President Trump’s blunt warning to Oman over the Strait of Hormuz has opened a tense chapter in a long-standing U.S.-Oman relationship, testing Muscat’s role as a quiet mediator with Tehran and exposing a serious policy disagreement about who controls crucial shipping lanes. The exchange centers on reported talks about tolls or joint management of the strait that could grant Iran leverage over one of the world’s energy lifelines, provoking a sharp reaction from the administration. That clash pulls into focus U.S. priorities: freedom of navigation, deterrence, and the utility of intermediaries who can talk to adversaries without undermining American security.
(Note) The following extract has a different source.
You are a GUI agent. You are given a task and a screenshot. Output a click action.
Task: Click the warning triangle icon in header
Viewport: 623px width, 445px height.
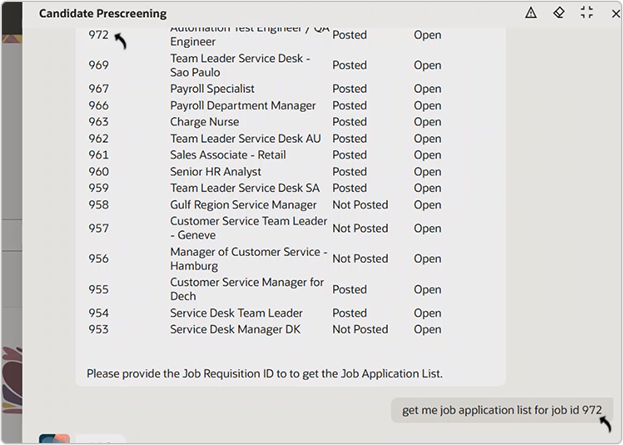531,13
The president did not mince words in a recent Cabinet meeting where he insisted on keeping Hormuz open and free. “The strait’s gotta be open to everybody,” he said during a Cabinet meeting Wednesday. “It’s international waters. Nobody’s going to control it. We’re going to watch over it. We’ll watch over it, but nobody’s going to control it. That’s part of the negotiation that we have. They would like to control it; nobody’s going to control it. It’s international waters. And Oman will behave just like everybody else, or we’ll have to blow ’em up. They understand that. They’ll be fine.”
That language shocked some diplomatic watchers, but it reflects a Republican instinct: clear red lines and the willingness to back them. For decades, Oman has been useful precisely because it kept channels open to Iran when most Gulf partners would not. “Oman’s role as the Switzerland of the Middle East has advanced U.S. interests,” April Alley, a senior fellow at The Washington Institute, told Fox News Digital.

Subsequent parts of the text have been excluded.